**YOUR TASK:** Write only the number of lines in the entries below that contain the string "computer".
[[ SUPPLIED DATA open ]]
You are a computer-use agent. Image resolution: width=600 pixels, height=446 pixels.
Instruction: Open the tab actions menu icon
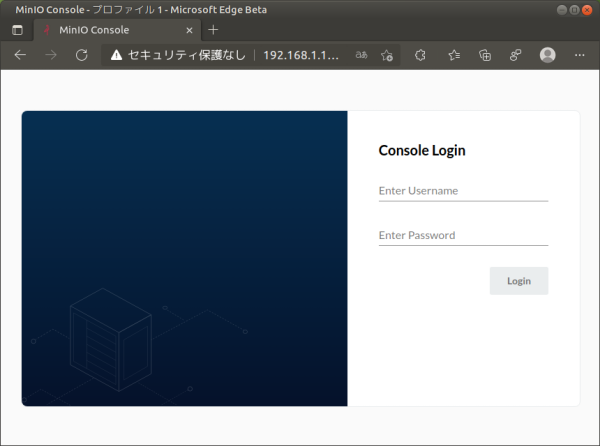tap(17, 30)
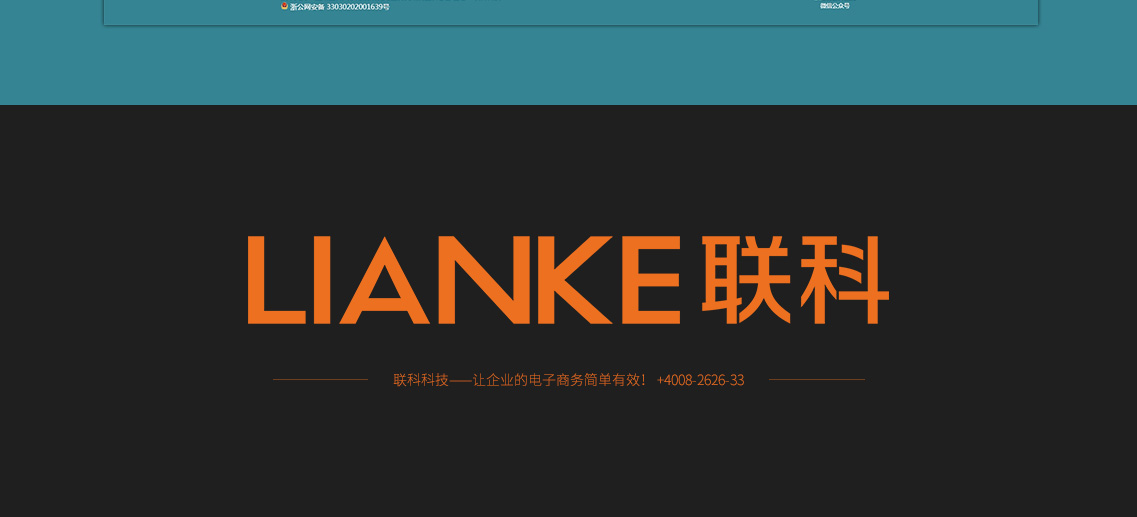Open the 浙公网安备 33030202001639号 registration link
Image resolution: width=1137 pixels, height=517 pixels.
point(340,7)
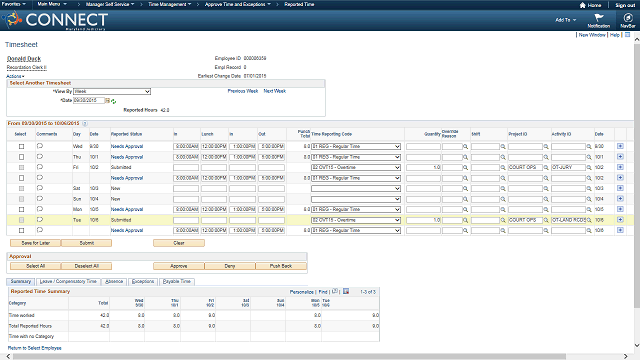The height and width of the screenshot is (360, 640).
Task: Expand the Actions menu under employee name
Action: (x=15, y=76)
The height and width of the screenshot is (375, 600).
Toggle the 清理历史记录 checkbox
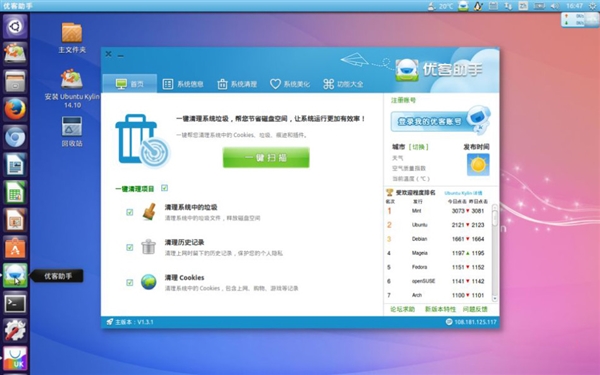(x=130, y=247)
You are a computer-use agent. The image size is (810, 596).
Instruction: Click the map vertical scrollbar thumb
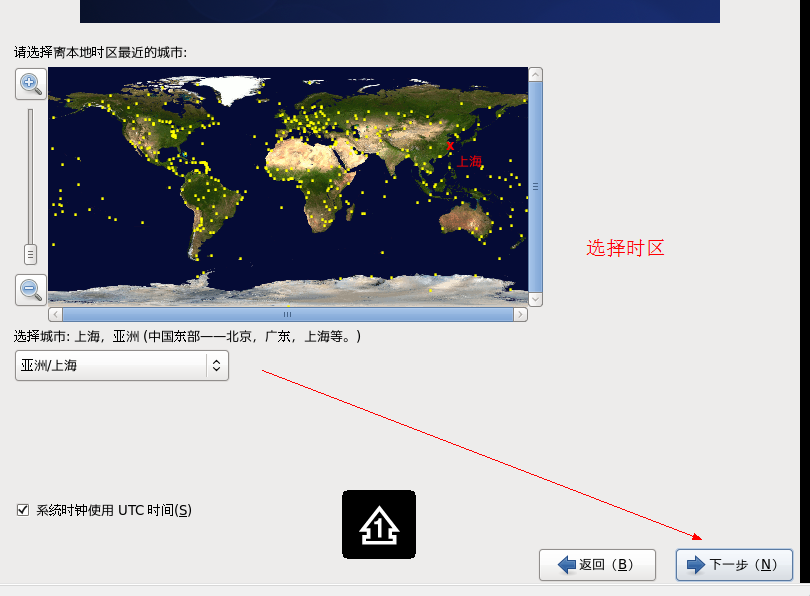click(536, 186)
[[ SUPPLIED DATA closed ]]
**RESULT OF THE TASK:** 2